## Task objective:
Return, in their exact form, the lines that lie between the start of the data below and the line containing "Open the PlayerQuitEvent", with both ends included.

## Supplied data:
==============================
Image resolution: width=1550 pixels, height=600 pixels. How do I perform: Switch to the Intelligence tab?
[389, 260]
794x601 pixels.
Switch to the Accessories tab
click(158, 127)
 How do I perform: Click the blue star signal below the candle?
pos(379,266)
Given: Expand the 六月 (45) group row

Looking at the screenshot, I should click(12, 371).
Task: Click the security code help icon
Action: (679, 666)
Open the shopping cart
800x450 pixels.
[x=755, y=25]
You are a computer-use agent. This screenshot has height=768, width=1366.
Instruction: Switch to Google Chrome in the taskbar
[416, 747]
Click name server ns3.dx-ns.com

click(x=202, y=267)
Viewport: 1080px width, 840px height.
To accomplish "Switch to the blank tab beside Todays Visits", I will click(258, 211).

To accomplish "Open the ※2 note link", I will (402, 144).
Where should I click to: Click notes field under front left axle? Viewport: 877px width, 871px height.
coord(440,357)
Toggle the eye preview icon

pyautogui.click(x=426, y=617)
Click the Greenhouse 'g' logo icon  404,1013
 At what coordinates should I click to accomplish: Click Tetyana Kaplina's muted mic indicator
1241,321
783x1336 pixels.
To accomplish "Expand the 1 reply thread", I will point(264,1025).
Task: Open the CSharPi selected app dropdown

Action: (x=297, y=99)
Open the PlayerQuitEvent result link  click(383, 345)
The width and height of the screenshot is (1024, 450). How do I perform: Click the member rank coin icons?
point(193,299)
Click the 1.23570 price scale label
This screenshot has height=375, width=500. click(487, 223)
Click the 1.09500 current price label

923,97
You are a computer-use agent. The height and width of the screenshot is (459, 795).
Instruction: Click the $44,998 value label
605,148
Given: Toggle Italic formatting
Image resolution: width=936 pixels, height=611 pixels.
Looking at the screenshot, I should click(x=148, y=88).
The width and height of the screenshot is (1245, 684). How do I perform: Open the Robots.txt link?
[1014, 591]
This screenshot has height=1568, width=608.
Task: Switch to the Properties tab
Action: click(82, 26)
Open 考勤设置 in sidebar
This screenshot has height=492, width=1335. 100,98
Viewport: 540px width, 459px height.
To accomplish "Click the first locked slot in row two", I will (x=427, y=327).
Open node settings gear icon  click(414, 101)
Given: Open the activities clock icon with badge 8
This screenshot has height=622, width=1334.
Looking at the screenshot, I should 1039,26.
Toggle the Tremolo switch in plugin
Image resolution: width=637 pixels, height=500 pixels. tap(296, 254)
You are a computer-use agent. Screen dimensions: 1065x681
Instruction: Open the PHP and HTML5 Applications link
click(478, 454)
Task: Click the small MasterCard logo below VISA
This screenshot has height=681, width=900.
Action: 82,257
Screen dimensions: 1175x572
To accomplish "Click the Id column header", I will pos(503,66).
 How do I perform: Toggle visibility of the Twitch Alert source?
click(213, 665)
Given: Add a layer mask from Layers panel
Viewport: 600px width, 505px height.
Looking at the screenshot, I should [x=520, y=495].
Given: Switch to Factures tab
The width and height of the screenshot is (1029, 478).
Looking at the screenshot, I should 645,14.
==============================
## Response area:
Image resolution: width=1550 pixels, height=600 pixels. How do I perform: Switch to the Intelligence tab?
[389, 260]
794x601 pixels.
Switch to the Accessories tab
click(158, 127)
 How do I perform: Click the blue star signal below the candle?
pos(379,266)
Given: Expand the 六月 (45) group row

Looking at the screenshot, I should click(12, 371).
Task: Click the security code help icon
Action: (679, 666)
Open the shopping cart
800x450 pixels.
[x=755, y=25]
You are a computer-use agent. This screenshot has height=768, width=1366.
Instruction: Switch to Google Chrome in the taskbar
[416, 747]
Click name server ns3.dx-ns.com

click(x=202, y=267)
Viewport: 1080px width, 840px height.
To accomplish "Switch to the blank tab beside Todays Visits", I will click(258, 211).

To accomplish "Open the ※2 note link", I will (402, 144).
Where should I click to: Click notes field under front left axle? Viewport: 877px width, 871px height.
coord(440,357)
Toggle the eye preview icon

pyautogui.click(x=426, y=617)
Click the Greenhouse 'g' logo icon  404,1013
 At what coordinates should I click to accomplish: Click Tetyana Kaplina's muted mic indicator
1241,321
783x1336 pixels.
To accomplish "Expand the 1 reply thread", I will point(264,1025).
Task: Open the CSharPi selected app dropdown

Action: (x=297, y=99)
Open the PlayerQuitEvent result link  click(383, 345)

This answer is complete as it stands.